The FDA announced in December that it was investigating the possibility that metformin products might be contaminated with NDMA after the drug was recalled in Singapore. The agency later said that while some metformin samples had tested positive for the chemical, the levels detected were well below the acceptable daily intake limit of 96 nanograms.
Yesterday, however, Valisure announced that it had found significantly higher levels of NDMA in 16 of 38 metformin samples it tested, including drugs manufactured Amneal Pharmaceuticals LLC, Ascend Laboratories LLC, and Actavis Pharma Inc. The highest levels were found in Amneal’s metformin, which in some cases contained as much as 16-times the FDA’s recommended daily limits. Several companies’ metformin contained more than 10 times the limit.
Valisure has since petitioned the FDA for a metformin recall and requested that the agency investigate how NDMA came to contaminate the medications.

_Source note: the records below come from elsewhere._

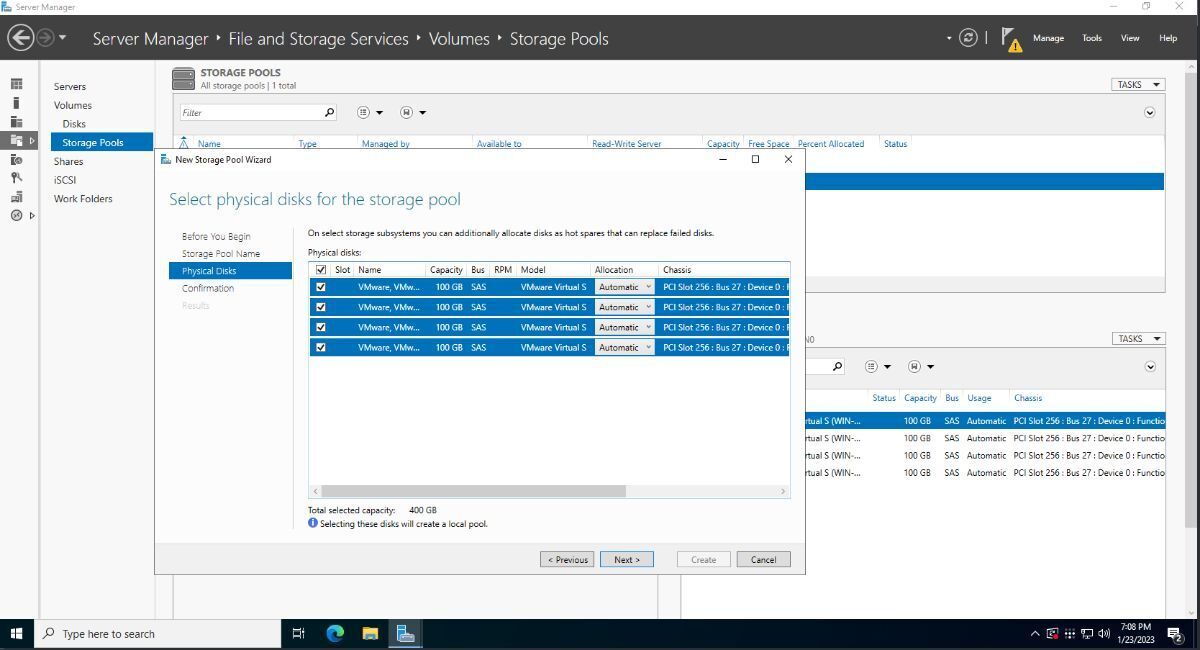Select the File and Storage Services icon
1200x650 pixels.
click(x=16, y=140)
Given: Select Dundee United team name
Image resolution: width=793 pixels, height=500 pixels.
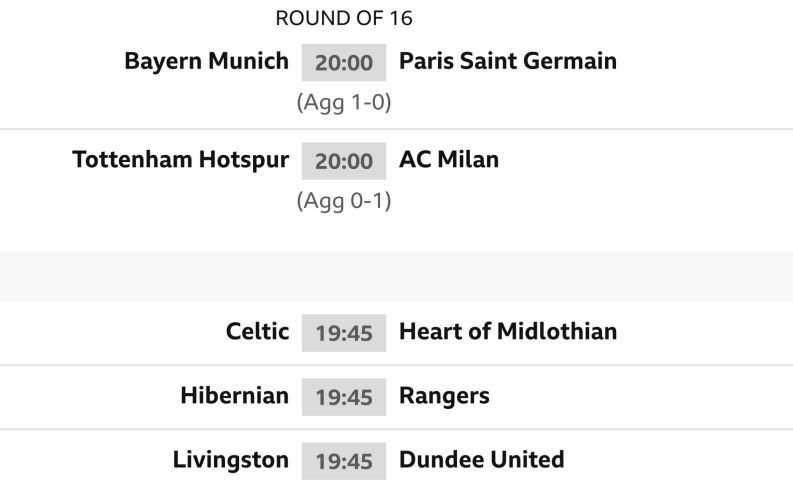Looking at the screenshot, I should [x=481, y=461].
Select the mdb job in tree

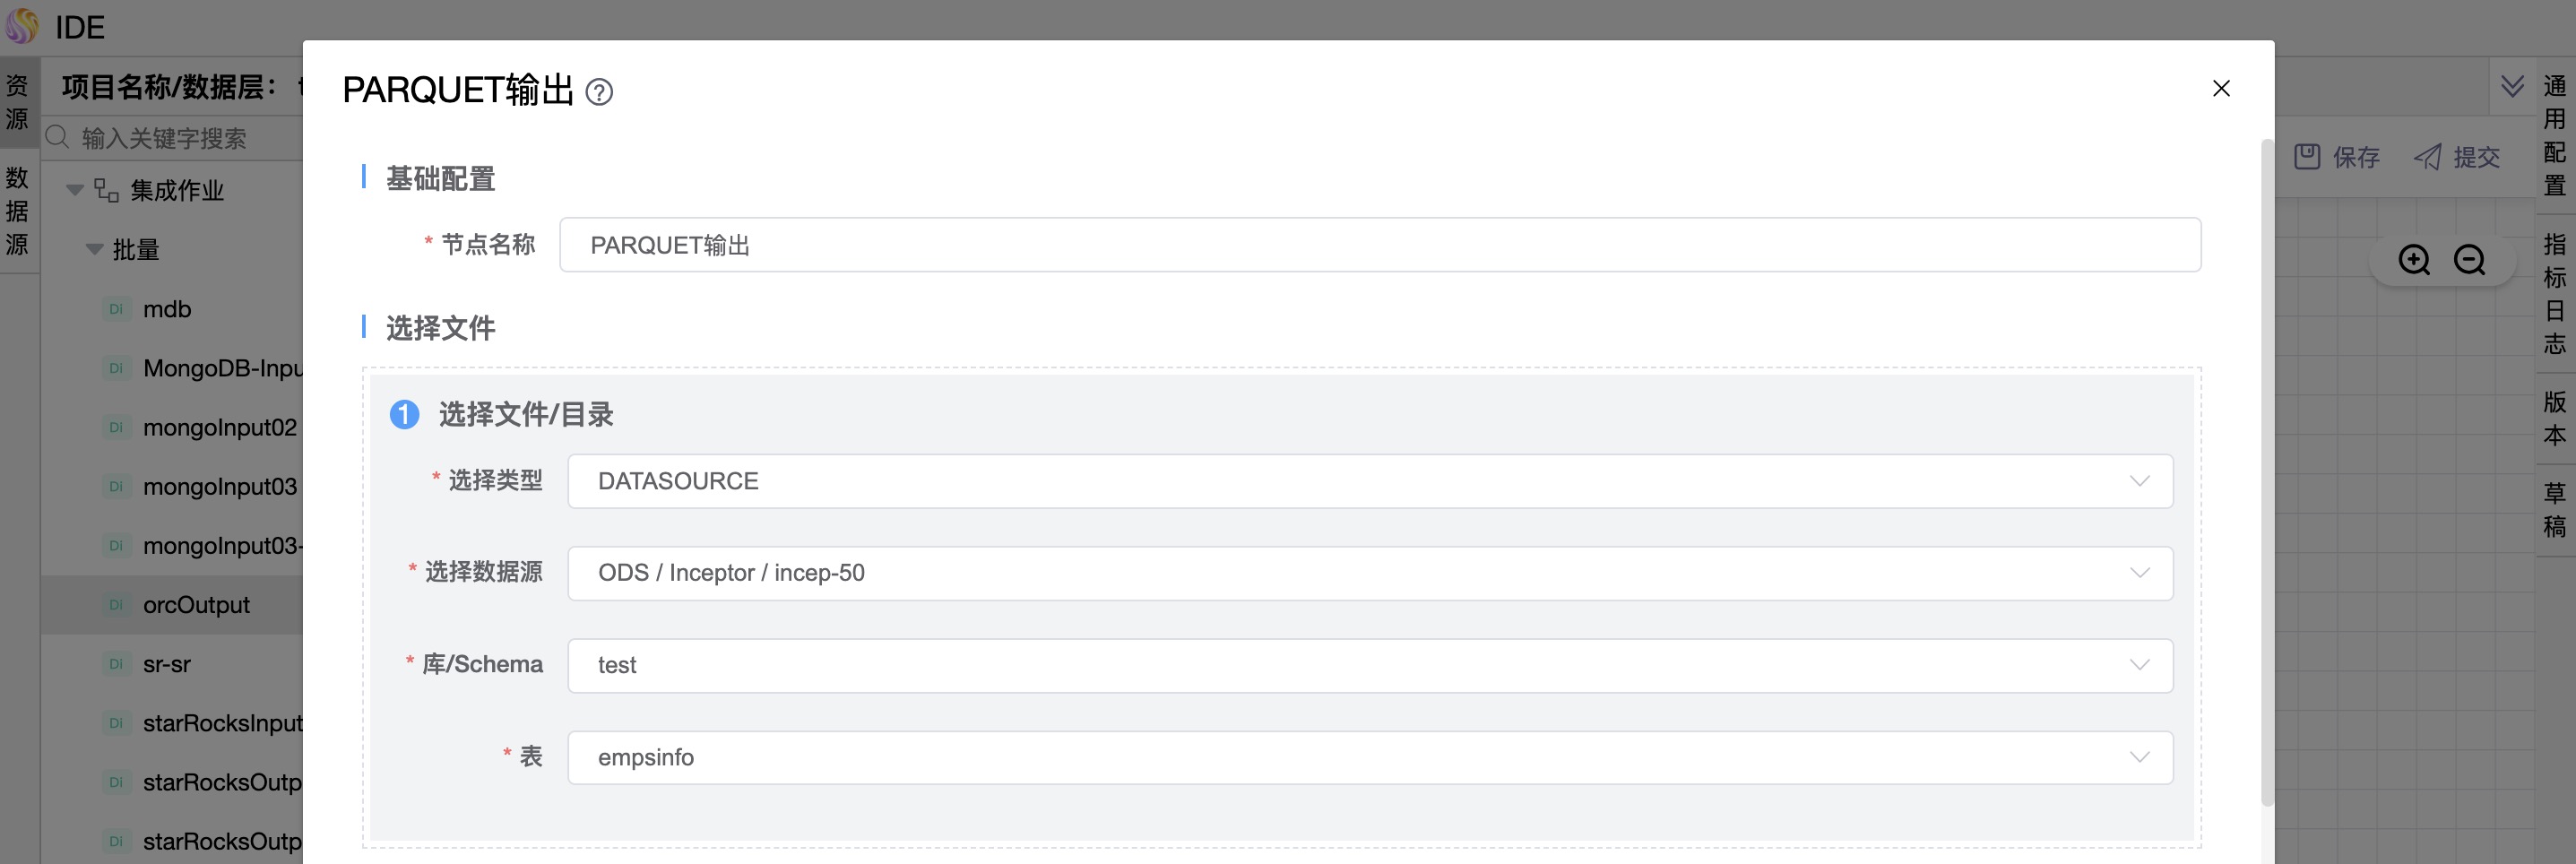point(167,309)
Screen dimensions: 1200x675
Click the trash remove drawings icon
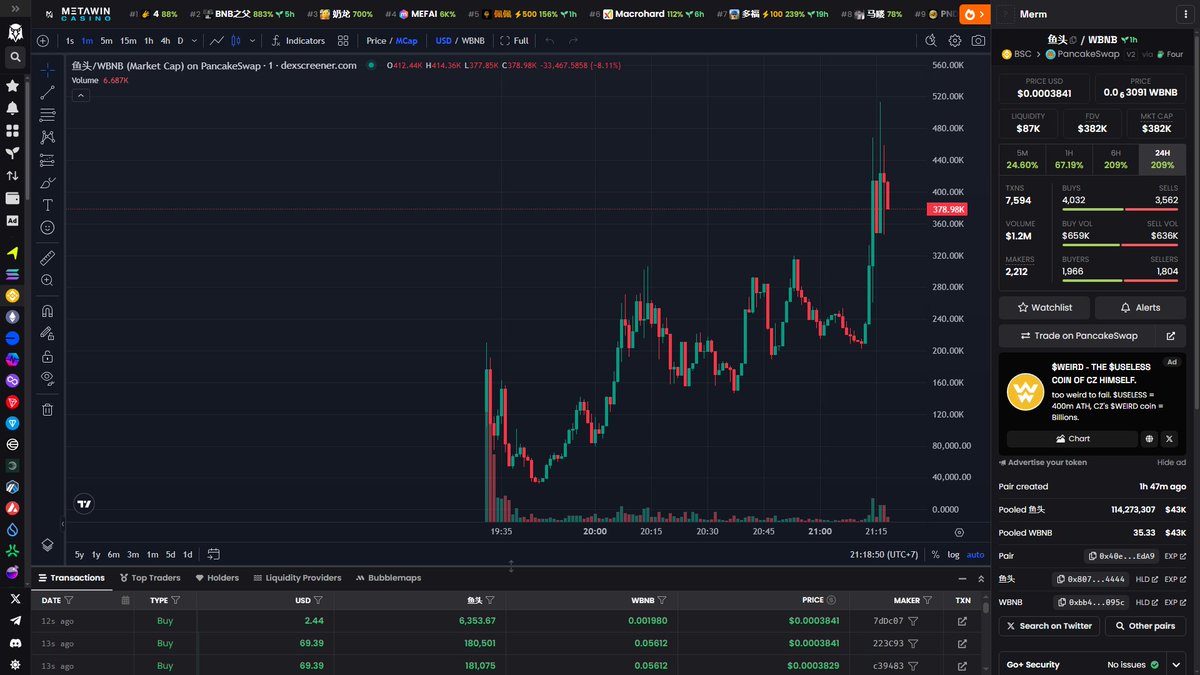coord(47,409)
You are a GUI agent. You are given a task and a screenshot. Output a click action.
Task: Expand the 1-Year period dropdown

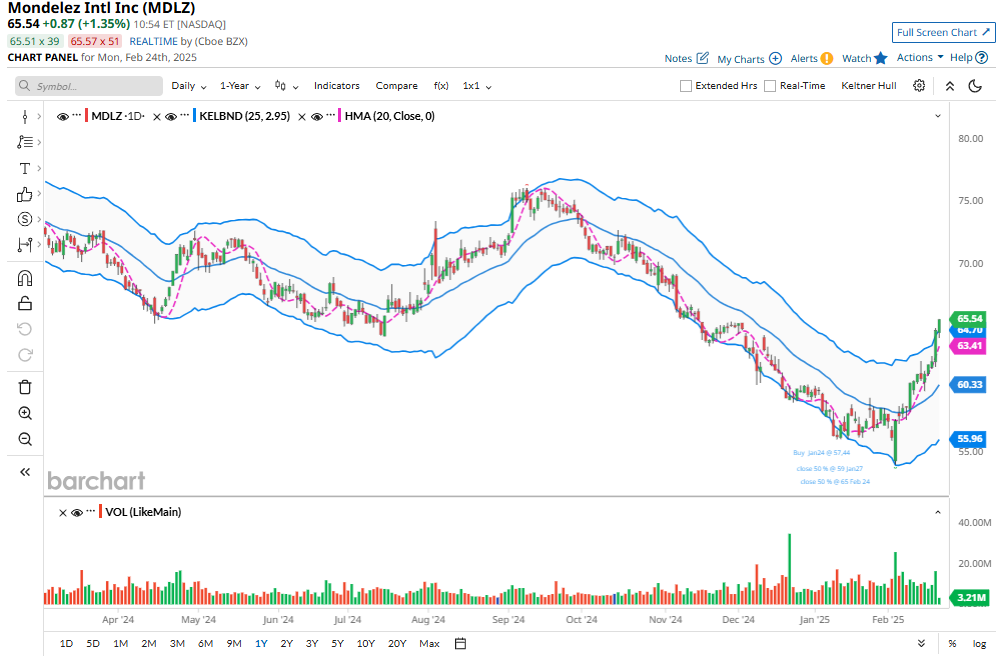click(x=240, y=86)
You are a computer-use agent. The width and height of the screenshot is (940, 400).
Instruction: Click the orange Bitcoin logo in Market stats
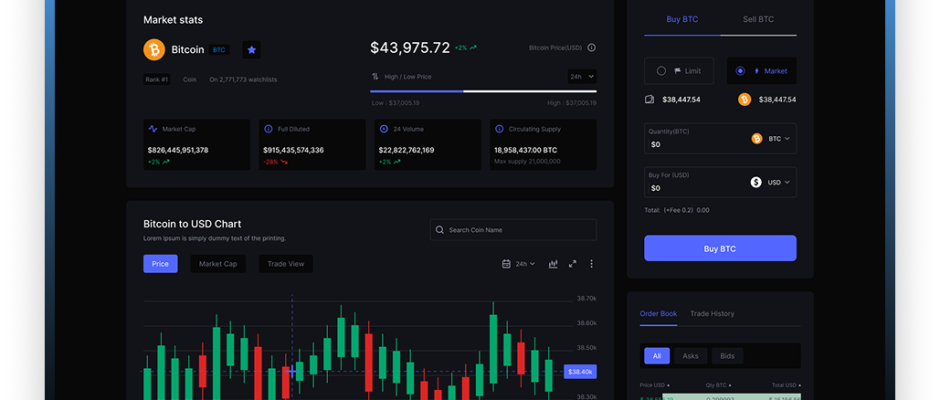154,49
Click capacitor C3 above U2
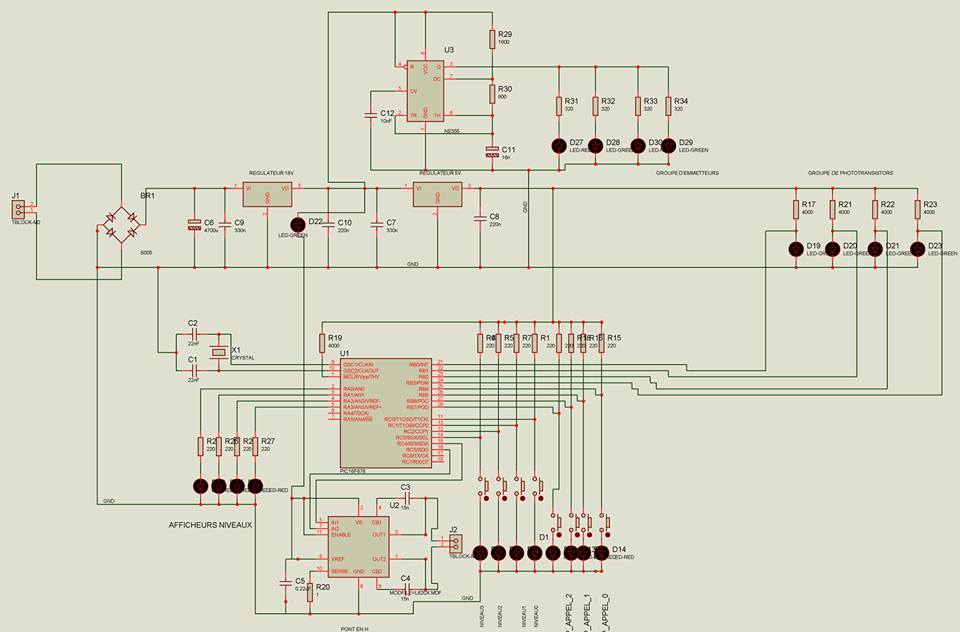This screenshot has height=632, width=960. pos(405,498)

“Valisure’s results will be of significant concern to medical practitioners who already struggle to prescribe safe medications and who rely on external government and private sector oversight to ensure contaminant-free drugs,” the petition states. “Due to the discovery of significant levels of NDMA contamination, Valisure’s pharmacy will not sell the affected batches of metformin it has acquired and Valisure cannot obtain a refund for these tainted products because they have not been recalled.”
Last Fall, Valisure petitioned the FDA to recall Zantac and generic ranitidine products after an earlier tests also found that the popular heart burn drugs were contaminated with NDMA. The chemical was apparently detected in every sample tested and often at levels that far exceeded the FDA’s daily limits. Valisure also suggested the instability of the ranitidine molecule could result in the production of NDMA once Zantac is subject to conditions created by human digestion.
Last month, Emery Pharma filed a second Zantac recall petition, after its testing suggested ranitidine could produce NDMA when subjected to high temperatures typically encountered during storage and shipment.
The FDA is still investigating contaminated ranitidine and has not ordered an across-the-board Zantac recall. However, various drug makers have opted to pull their prescription and over-the-counter ranitidine products from the market. Generic and name-brand versions of Zantac have also been removed from store shelves at Walmart, Walgreens, Rite-Aid and CVS.
In 2018, the discovery of NDMA in generic angiotensin II receptor blockers (ARBs) led drug makers around the world to recall valsartan, losartan, and irbesartan-containing heart and blood pressure medications.